(Data for the task Opens)

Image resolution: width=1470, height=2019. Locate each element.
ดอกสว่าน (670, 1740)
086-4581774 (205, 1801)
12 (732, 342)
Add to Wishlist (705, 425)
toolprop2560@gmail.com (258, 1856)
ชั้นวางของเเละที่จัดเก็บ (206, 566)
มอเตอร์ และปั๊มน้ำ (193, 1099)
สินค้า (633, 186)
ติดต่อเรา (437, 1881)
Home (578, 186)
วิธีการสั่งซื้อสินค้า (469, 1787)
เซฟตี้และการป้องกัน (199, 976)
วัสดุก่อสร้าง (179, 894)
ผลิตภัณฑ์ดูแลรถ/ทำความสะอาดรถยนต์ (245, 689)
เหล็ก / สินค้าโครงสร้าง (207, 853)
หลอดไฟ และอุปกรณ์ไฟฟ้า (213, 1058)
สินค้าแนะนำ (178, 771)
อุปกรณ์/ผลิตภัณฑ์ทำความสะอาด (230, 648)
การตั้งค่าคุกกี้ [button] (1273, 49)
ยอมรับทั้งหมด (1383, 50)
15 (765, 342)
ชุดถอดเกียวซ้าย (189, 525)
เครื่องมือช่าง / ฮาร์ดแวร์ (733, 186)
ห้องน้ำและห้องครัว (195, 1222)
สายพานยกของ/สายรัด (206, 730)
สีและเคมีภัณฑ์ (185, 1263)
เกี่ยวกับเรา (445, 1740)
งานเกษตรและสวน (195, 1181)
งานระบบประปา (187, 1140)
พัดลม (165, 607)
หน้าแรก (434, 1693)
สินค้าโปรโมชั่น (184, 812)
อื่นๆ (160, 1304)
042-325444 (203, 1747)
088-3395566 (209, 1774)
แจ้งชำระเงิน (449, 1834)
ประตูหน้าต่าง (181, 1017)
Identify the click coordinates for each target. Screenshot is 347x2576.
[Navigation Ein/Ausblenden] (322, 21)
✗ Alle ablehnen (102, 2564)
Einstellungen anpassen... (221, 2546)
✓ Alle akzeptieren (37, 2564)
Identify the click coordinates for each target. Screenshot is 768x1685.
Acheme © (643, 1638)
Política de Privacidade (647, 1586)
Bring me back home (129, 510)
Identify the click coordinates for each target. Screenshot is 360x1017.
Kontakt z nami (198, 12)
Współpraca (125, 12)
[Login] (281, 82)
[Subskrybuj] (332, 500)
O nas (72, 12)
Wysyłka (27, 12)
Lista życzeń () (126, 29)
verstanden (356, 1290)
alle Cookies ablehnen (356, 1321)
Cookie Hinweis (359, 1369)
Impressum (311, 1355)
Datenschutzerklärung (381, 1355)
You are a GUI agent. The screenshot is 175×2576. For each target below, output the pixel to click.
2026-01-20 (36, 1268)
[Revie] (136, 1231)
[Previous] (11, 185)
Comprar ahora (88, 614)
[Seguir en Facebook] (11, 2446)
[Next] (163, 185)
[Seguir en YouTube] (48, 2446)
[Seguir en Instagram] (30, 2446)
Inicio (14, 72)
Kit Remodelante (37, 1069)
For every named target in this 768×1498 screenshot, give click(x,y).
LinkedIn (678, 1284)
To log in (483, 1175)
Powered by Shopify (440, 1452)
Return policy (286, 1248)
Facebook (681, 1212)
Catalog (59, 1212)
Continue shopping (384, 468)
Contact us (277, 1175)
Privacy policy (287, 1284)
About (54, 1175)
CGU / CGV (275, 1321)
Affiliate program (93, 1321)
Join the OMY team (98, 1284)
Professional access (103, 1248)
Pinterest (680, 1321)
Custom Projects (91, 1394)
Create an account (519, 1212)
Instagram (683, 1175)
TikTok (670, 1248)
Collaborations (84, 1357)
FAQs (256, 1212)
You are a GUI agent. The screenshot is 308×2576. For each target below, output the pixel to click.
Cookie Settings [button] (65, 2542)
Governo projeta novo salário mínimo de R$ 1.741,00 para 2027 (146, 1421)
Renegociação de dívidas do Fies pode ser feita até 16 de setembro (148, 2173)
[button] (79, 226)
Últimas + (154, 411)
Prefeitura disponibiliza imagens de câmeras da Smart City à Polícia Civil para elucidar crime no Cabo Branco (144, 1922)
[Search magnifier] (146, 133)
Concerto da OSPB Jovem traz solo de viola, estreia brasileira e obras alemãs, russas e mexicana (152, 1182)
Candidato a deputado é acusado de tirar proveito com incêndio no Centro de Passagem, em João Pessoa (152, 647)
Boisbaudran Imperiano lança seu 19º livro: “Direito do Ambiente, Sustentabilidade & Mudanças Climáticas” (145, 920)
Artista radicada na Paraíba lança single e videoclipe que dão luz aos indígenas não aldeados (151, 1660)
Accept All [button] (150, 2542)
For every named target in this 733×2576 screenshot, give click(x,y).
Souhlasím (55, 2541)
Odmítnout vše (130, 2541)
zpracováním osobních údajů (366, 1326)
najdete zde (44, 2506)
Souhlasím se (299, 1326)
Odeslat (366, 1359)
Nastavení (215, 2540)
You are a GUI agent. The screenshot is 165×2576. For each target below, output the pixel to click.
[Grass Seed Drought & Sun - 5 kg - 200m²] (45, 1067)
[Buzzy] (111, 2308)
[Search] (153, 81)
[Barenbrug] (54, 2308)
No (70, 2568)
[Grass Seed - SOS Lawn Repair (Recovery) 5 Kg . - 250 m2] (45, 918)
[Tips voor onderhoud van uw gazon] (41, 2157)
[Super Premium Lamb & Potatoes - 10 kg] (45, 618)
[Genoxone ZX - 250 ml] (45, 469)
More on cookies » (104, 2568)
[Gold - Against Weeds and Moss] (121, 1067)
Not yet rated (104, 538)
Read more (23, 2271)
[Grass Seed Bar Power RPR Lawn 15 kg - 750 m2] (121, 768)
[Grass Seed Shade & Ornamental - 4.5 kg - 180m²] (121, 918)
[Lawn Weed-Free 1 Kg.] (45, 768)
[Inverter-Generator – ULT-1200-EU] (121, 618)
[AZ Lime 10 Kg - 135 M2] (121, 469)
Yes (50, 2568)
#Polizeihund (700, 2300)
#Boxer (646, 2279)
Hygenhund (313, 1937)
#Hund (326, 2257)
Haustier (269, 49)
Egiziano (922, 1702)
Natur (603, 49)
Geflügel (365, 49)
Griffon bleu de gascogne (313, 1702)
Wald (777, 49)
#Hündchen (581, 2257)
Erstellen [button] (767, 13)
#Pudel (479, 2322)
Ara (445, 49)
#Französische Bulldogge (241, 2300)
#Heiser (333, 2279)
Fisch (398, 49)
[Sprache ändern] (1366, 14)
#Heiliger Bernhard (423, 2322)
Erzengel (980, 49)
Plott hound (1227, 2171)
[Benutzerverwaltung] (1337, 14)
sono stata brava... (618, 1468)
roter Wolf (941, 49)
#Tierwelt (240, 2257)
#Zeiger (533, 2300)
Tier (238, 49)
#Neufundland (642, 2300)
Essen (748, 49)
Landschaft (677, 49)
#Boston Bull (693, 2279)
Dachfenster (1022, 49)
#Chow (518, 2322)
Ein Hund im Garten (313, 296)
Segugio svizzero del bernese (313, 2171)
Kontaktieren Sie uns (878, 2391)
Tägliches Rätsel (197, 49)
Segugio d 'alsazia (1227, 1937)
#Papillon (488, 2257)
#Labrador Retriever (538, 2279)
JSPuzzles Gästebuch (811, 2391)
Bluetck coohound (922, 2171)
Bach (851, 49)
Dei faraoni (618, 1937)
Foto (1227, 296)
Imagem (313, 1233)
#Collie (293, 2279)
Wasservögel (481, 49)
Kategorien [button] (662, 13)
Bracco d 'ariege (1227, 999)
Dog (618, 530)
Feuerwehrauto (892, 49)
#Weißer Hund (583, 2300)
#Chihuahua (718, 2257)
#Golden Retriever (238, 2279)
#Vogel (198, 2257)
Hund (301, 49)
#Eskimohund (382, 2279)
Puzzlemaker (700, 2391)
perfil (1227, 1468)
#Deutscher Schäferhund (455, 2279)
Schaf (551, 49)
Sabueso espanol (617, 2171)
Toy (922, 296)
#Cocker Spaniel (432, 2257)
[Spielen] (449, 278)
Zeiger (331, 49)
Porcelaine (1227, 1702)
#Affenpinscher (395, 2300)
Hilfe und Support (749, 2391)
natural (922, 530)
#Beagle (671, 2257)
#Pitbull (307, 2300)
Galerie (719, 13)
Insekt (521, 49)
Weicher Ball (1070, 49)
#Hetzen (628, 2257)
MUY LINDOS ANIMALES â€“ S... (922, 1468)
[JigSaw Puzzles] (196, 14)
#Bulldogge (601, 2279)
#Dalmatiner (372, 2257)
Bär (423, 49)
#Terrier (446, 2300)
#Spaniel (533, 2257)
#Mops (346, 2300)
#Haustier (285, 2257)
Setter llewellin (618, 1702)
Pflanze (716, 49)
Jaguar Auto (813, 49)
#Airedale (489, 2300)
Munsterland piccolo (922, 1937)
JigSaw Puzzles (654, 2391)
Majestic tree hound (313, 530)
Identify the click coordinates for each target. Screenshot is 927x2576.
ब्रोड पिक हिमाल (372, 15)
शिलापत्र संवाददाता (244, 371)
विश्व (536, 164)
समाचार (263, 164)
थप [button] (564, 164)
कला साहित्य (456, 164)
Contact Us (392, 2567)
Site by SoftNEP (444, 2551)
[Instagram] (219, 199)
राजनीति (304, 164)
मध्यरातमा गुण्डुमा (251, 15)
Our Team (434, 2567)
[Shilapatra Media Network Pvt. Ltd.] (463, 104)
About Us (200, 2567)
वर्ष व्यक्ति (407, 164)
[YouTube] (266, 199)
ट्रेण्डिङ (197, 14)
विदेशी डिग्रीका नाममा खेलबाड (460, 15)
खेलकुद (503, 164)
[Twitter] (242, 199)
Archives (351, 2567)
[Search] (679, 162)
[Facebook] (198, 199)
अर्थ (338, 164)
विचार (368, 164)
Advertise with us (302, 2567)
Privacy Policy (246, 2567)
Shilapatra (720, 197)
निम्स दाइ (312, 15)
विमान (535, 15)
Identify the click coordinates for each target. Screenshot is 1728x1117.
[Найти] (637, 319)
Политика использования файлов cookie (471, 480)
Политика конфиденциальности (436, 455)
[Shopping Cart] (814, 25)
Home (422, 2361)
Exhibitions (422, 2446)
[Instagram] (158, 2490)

(Data for the task Closes)

- **What needs to be done**
Exactly repeat the lines above, from the opening line through the one with "มอเตอร์ และปั๊มน้ำ (193, 1099)", and include nothing else.

- **Answer area**
Image resolution: width=1470, height=2019. Locate each element.
ดอกสว่าน (670, 1740)
086-4581774 (205, 1801)
12 (732, 342)
Add to Wishlist (705, 425)
toolprop2560@gmail.com (258, 1856)
ชั้นวางของเเละที่จัดเก็บ (206, 566)
มอเตอร์ และปั๊มน้ำ (193, 1099)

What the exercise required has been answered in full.